◆ Exercise
Reproduce the lines from the one holding "Given: Select the" to the end of the entries. Include both ends and change nothing.

◆ Data for review
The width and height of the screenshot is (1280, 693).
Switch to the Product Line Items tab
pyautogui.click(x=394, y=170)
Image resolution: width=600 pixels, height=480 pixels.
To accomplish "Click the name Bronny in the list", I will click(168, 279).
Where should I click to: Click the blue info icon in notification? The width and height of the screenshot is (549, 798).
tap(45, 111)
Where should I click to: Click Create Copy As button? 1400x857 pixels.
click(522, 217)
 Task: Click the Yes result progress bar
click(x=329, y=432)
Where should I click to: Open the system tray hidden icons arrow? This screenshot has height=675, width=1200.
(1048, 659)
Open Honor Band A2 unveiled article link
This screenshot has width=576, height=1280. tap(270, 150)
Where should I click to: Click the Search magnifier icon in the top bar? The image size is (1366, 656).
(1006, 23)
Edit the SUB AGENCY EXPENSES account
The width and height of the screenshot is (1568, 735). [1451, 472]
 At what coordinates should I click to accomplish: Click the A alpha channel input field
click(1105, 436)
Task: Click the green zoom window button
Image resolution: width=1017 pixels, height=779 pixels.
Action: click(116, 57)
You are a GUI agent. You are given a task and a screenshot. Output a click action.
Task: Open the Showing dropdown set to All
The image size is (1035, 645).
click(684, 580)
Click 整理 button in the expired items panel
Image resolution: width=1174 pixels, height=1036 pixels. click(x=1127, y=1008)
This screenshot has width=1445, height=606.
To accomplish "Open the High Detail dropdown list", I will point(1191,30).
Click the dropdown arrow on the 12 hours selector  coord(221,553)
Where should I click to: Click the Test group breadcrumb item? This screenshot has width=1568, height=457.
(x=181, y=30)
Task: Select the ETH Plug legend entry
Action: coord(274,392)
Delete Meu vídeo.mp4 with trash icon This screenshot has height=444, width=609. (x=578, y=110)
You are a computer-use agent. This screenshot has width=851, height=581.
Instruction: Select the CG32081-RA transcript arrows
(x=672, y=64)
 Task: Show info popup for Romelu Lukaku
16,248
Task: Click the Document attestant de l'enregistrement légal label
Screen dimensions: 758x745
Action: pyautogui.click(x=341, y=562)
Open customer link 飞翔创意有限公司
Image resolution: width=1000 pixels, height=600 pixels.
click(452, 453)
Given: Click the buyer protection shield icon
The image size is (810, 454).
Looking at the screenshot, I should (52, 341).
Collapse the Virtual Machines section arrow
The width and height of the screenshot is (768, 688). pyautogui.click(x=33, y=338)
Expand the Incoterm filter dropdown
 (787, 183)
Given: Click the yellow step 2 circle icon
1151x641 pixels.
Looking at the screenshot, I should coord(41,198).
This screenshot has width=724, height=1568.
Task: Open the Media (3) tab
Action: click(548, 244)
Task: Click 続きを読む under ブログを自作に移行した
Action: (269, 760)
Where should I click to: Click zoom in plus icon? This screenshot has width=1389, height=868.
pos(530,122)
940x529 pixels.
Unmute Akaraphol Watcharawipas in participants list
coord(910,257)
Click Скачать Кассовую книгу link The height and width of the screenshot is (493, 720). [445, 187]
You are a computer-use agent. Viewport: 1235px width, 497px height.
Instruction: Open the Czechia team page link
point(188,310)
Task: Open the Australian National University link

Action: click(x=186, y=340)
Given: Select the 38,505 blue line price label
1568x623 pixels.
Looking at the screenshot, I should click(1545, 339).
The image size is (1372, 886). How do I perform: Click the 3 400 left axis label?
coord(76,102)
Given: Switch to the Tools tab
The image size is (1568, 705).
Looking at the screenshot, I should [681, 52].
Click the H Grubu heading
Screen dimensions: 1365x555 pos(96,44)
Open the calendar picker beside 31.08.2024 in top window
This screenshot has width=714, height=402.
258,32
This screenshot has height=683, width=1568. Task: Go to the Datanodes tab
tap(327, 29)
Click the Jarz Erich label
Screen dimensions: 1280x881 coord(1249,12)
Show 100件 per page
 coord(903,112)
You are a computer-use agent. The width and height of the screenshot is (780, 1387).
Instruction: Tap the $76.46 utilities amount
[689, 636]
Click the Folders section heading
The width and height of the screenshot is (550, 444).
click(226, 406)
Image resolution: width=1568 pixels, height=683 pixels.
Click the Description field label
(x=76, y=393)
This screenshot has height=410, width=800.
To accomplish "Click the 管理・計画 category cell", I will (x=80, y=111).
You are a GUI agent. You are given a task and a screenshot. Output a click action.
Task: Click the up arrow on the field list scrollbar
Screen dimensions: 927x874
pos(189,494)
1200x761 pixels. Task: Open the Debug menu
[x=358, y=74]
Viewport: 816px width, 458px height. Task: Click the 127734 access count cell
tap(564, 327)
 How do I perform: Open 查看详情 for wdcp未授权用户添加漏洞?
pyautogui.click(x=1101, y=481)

◆ Solution for this exercise
Given: Select the 38,505 blue line price label
1568x623 pixels.
Looking at the screenshot, I should click(1545, 339).
The image size is (1372, 886). How do I perform: Click the 3 400 left axis label?
coord(76,102)
Given: Switch to the Tools tab
The image size is (1568, 705).
Looking at the screenshot, I should [681, 52].
Click the H Grubu heading
Screen dimensions: 1365x555 pos(96,44)
Open the calendar picker beside 31.08.2024 in top window
This screenshot has width=714, height=402.
258,32
This screenshot has height=683, width=1568. Task: Go to the Datanodes tab
tap(327, 29)
Click the Jarz Erich label
Screen dimensions: 1280x881 coord(1249,12)
Show 100件 per page
 coord(903,112)
You are a computer-use agent. The width and height of the screenshot is (780, 1387).
Instruction: Tap the $76.46 utilities amount
[689, 636]
Click the Folders section heading
The width and height of the screenshot is (550, 444).
click(226, 406)
Image resolution: width=1568 pixels, height=683 pixels.
Click the Description field label
(x=76, y=393)
This screenshot has height=410, width=800.
To accomplish "Click the 管理・計画 category cell", I will (x=80, y=111).
You are a GUI agent. You are given a task and a screenshot. Output a click action.
Task: Click the up arrow on the field list scrollbar
Screen dimensions: 927x874
pos(189,494)
1200x761 pixels. Task: Open the Debug menu
[x=358, y=74]
Viewport: 816px width, 458px height. Task: Click the 127734 access count cell
tap(564, 327)
 How do I perform: Open 查看详情 for wdcp未授权用户添加漏洞?
pyautogui.click(x=1101, y=481)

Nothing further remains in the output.